Wednesday, 26 July 2006
Soldier mourned in his adopted land
Family, friends, and fellow soldiers buried Sergei Volsiuk in Kibbutz Lahav, Israel. Volsiuk, 21, was killed Thursday by a Hezbollah rocket-propelled grenade in southern Lebanon. (David Blumenfeld for the Boston Globe)
Ukraine emigre dies carrying Israeli comrade
BOSTON GLOBE | July 26, 2006
By Matthew Kalman, Globe Correspondent
KIBBUTZ LAHAV, Israel -- Sergei Volsiuk came to Israel from his native Ukraine at age 16 in search of a better life, and he died a hero's death.
Volsiuk, 21, was killed by a Hezbollah rocket-propelled grenade in southern Lebanon on Thursday as he carried a wounded comrade from the battlefield under heavy fire. He was laid to rest in a rough wooden casket with full military honors yesterday at his adopted home, the serene Kibbutz Lahav on the edge of the Negev desert.
Volsiuk, one of two dozen Israeli soldiers killed in the two-week-old conflict, was mourned yesterday by family, friends, and comrades in arms, soldiers from the elite Egoz commando unit. He was killed as Israeli forces fought a decisive battle for control of Maroun al-Ras, a village in southern Lebanon known as a center for Hezbollah guerrilla activity.
By the graveside, weeping quietly, were the soldier's two mothers -- one from his native country and his adopted kibbutz mother.
His Ukrainian mother, Yulia, flew in with his father, Vasily, and younger brother, Losha, from their home in Simferopol, Ukraine. As a military honor guard fired three shots over the grave, Yulia said during the service that she understood why he had adopted the name Jonathan. It means ``God's gift" and was the name of King Saul's son, who also fell in battle.
``You were indeed a gift from God," said Yulia, who said she never considered flying his body back to Ukraine. ``He was an Israeli citizen and he fulfilled his duty here, so he should be buried here. He loved the country very much."
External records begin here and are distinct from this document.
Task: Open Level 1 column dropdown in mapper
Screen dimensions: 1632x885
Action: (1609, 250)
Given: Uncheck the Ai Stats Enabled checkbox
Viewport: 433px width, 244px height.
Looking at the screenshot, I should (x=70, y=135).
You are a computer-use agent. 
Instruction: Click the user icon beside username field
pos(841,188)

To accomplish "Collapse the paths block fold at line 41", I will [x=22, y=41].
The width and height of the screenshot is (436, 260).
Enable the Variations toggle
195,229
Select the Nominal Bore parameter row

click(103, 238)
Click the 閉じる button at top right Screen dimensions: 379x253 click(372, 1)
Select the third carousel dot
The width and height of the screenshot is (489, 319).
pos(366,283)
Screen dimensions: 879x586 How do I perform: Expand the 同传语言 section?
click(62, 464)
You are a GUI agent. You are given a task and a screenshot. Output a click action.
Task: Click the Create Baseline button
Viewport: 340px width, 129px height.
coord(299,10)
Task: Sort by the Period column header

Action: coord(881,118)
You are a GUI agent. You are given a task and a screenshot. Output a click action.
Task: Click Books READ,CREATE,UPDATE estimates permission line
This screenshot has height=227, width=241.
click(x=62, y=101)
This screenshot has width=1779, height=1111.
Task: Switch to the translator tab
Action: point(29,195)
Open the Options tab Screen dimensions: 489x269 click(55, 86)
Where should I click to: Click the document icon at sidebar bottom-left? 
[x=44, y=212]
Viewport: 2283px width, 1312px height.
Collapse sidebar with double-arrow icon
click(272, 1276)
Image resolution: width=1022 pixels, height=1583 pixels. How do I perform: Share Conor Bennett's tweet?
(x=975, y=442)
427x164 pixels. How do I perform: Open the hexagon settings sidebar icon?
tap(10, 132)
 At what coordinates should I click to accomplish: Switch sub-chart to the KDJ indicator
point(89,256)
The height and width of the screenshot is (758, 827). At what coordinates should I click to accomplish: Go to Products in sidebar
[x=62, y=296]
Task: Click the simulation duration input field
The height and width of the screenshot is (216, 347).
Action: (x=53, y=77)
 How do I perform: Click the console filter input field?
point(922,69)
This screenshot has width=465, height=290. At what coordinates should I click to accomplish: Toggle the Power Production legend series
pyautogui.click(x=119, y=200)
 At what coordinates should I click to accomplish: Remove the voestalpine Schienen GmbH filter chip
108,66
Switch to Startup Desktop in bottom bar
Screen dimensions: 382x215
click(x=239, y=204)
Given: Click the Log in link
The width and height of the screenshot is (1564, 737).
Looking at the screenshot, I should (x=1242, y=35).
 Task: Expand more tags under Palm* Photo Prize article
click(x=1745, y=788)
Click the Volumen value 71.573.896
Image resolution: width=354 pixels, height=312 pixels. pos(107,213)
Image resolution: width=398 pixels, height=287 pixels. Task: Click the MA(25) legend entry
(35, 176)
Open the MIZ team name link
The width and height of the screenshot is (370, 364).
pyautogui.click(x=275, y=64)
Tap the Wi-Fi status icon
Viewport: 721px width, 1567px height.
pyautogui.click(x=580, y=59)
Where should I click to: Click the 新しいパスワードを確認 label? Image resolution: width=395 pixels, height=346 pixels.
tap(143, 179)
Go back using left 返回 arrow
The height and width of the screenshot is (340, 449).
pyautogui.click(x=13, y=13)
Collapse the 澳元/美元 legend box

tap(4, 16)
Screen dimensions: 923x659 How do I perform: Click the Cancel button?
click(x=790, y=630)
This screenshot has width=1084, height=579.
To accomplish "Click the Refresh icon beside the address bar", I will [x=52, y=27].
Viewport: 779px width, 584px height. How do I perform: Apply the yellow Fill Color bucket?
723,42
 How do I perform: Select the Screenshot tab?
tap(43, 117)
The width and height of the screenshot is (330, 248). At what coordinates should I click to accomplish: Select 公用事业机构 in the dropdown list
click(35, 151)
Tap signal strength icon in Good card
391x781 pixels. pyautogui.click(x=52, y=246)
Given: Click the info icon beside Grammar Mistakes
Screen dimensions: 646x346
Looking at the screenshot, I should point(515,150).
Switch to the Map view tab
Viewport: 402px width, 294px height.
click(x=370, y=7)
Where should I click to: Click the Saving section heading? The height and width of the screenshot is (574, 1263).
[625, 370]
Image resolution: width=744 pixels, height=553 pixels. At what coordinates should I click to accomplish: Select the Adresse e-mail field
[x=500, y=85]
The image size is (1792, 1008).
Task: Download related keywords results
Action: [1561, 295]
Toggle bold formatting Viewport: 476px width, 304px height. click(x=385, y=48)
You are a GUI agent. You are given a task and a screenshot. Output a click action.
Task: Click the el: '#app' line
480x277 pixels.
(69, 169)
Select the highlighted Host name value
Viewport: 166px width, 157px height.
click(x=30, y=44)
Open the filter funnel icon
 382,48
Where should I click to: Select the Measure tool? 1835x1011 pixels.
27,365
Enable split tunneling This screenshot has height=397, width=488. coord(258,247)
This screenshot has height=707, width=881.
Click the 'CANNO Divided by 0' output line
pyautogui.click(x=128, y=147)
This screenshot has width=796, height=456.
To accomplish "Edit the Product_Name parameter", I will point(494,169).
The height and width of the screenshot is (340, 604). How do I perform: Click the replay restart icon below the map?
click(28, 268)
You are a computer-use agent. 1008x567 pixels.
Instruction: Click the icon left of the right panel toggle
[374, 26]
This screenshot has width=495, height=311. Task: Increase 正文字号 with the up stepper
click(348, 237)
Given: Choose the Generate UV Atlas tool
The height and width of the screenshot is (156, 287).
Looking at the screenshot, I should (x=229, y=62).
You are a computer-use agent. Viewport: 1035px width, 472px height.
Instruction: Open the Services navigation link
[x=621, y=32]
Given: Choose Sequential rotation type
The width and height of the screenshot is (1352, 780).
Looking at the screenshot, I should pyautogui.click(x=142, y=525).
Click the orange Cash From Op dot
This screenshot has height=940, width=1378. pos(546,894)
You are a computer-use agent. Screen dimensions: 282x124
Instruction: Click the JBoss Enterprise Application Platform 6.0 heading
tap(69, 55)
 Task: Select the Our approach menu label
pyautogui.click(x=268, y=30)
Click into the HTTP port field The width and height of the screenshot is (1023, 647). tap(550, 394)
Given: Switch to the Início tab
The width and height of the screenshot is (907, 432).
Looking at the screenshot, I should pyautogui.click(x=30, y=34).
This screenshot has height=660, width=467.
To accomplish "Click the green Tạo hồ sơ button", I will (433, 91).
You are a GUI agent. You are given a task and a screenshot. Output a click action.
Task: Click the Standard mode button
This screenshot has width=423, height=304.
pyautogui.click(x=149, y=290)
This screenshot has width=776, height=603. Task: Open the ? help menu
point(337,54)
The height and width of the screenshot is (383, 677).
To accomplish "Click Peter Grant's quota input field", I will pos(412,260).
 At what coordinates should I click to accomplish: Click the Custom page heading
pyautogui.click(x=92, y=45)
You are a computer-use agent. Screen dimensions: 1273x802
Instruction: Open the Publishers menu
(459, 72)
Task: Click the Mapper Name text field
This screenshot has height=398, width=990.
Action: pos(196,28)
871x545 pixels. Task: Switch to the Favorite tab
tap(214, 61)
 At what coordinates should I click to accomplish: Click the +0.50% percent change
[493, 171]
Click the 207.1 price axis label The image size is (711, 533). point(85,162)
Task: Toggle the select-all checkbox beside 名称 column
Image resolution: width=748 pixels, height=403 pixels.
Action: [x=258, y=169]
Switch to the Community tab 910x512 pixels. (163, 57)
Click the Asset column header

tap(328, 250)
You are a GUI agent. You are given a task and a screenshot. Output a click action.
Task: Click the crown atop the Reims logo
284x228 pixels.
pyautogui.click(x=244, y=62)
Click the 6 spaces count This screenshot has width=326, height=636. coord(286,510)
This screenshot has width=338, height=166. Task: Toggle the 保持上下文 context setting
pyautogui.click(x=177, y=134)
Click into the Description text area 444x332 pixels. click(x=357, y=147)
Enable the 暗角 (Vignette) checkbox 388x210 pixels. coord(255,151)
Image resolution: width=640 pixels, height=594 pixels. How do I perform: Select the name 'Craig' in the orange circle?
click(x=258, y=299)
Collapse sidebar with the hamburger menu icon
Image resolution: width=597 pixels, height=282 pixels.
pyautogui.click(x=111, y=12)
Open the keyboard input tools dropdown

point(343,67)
Sharing Yulia's tears was Dalit Gal, who took in Volsiuk as a newly arrived teenager at the kibbutz and groomed him for life in his new country.
``For six years, you were a son to me and a brother to my daughter," Dalit said at the graveside. ``You carried her on your shoulders around the kibbutz. I never saw you angry or in a bad mood. You will always be with us."
Overcome with emotion, fellow commando Rotem Cohen told the crowd of several hundred crammed into the tiny kibbutz cemetery of Volsiuk's expertise in map-reading and of his selfless commitment to helping others.
``You sat up late, poring over maps and trails so you could lead us safely through dangerous terrain," Cohen said. ``We first saw you at the training base, carrying a stretcher. And that was also our last sight of you, carrying a wounded comrade from the heat of battle, then running back into the fray without any thoughts for yourself.
``You were killed as you lived, worrying about us, your friends, more than you worried about yourself. You will always be a part of us," he said.
Volsiuk had been scheduled to leave the army in November and planned to set up house with his girlfriend. He dreamed of becoming a dentist. He arrived in Israel in the summer of 2000 with Na'aleh, an organization that looks after young immigrants arriving without their families.
Sergei Fishman, a fellow immigrant and friend from Na'aleh, described Volsiuk as ``an example to us all."
``You were full of love for all around you," Fishman said. ``You lived every moment of your life to the fullest. Your afterworld is in our hearts. We thank your family for giving us such a dear friend."